Effect of concussions on lower extremity injury rates at a Division I collegiate football program

Background: Football has one of the highest injury rates (IRs) in sports, ranging from 4.1 to 8.6 per 1000 athlete-exposures (AEs). Previous research has reported that athletes may be at an increased risk of suffering lower extremity (LE) injuries after a concussion. Purpose/Hypothesis: The purpose of this study was to evaluate the rate of LE injuries in collegiate football athletes after a concussion. We predicted that the overall LE IR would increase after a concussion and that each position group would also demonstrate a similar increase in LE injuries after a concussion.
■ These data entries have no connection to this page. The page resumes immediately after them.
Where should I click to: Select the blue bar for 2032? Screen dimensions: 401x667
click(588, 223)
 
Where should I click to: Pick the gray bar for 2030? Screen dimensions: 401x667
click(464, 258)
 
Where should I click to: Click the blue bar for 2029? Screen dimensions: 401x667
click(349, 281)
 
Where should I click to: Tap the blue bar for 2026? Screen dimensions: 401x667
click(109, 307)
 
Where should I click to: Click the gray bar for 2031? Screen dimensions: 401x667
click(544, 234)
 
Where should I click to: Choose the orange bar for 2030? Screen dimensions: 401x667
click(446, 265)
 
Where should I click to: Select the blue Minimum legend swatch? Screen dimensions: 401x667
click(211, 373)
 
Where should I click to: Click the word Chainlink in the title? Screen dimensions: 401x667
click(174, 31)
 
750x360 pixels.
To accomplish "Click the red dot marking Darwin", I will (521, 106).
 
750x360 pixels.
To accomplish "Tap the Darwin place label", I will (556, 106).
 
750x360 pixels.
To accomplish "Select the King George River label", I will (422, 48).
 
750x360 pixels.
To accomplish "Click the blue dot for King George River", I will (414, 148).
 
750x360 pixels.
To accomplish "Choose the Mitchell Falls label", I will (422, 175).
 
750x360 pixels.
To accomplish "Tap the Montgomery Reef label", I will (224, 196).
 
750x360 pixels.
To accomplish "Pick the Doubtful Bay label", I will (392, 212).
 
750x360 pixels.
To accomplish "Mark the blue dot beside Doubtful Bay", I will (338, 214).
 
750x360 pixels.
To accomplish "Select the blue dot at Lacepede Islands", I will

Study Design: Cohort study; Level of evidence, 2. Methods: Daily attendance and injury records were prospectively collected by licensed team medical providers for the 2012 through 2016 college football regular seasons. Each injury report included the date of injury, position group, body part injured, and type of injury. IRs per 1000 AEs with 95% CIs were calculated to evaluate LE injuries at different time points after a concussion (remainder of season, next season, any additional seasons) and by months (<6 months, 6-12 months, >12 months). Mid-P exact tests were utilized to establish injury rate ratios (IRRs) to compare the IR between variables. Results: There was no significant difference in LE IRRs between the athletes post- versus preconcussion (P = .20) or between the postconcussion and no concussion (control) athletes (P = .08). There was an increased LE IR beyond 12 months in the postconcussion group (IR, 9.08 [95% CI, 3.68-18.89]) compared with the no concussion group (IR, 2.88 [95% CI, 2.04-3.96]) (IRR, 3.16 [95% CI, 1.21-7.15]; P = .02). Line position players had an increase in LE injuries after a concussion (IRR, 6.22 [95% CI, 1.31-23.68]; P = .03) compared with linemen with no concussion. Conclusion: There was no initial increase in LE IRs immediately after a concussion; however, there was an increased LE IR more than 12 months after a concussion. There was no increase in LE IRs demonstrated by skill and other position groups. Line position players experienced an increased LE IR the next season after a concussion or greater than 12 months after the injury.